Novell was never really a competitive threat to Microsoft. It helped carved out a booming industry in commodity server operating systems for company LANs and the infrastructure software to support users of those servers. And in true Microsoft style, once it got a sniff of a multi-billion dollar software market, it went after it ferociously. The most visible effect being large-scale migrations from NetWare to Windows NT and the resulting forklift upgrade path users took to Windows Server 2003 and Windows Server 2008 today. This aggressive assault by Microsoft on the server market -- including the higher-level software like databases and CRM systems, which Novell ignored -- left Novell wanting.

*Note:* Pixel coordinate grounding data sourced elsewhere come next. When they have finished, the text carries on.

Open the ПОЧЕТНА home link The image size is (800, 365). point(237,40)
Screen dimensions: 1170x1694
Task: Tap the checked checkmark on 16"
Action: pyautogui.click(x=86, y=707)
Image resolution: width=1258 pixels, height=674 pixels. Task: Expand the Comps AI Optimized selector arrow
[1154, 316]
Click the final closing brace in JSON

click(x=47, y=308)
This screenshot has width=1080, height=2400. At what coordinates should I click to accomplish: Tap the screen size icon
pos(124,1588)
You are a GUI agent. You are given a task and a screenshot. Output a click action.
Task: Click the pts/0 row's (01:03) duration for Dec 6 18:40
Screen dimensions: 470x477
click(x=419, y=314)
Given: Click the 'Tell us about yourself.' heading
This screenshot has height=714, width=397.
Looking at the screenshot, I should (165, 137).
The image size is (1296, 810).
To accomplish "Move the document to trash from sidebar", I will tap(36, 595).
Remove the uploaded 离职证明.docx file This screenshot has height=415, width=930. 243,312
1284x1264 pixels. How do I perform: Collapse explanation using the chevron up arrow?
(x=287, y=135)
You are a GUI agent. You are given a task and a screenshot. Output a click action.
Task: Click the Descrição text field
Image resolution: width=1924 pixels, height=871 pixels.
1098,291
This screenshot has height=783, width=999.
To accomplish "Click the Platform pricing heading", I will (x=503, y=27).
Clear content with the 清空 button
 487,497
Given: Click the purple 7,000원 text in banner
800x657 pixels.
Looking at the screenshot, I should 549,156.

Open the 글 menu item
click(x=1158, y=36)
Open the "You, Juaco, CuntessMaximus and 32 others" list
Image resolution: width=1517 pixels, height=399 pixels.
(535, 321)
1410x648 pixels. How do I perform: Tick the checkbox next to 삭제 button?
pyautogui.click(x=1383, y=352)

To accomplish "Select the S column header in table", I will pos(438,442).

By its own reluctant admission, NetWare had passed its use-by date. In the meantime, Linux had emerged from the shadows as the only viable mainstream competitor to Windows server. So with plans underway to migrate the NetWare kernel to Linux, Novell then went the whole hog and bought German software company SUSE Linux for a ridiculous amount of money in 2003.

What made that acquisition particularly significant was it immediately signaled Novell's intentions to do what few others have done in the history of computing -- go after Microsoft's desktop turf. Love it or loathe it, Microsoft's desktop monopoly (no it does not have a server or mobile monopoly - yet) was the result of two forces -- Microsoft's relentless drive towards a better user experience on the desktop and the inaction of the other IT vendors to compete in the same space. Some like to blame Microsoft's monopoly on IBM when in fact it was all the big names -- IBM, Oracle, Apple, Novell, HP, and Sun -- that failed to draw the market towards any viable alternative. The exception being Apple which waited until the turn of the century to re-engineer its operating system and leverage a truck-load of open source software so it could focus on delivering a better user experience. Voila!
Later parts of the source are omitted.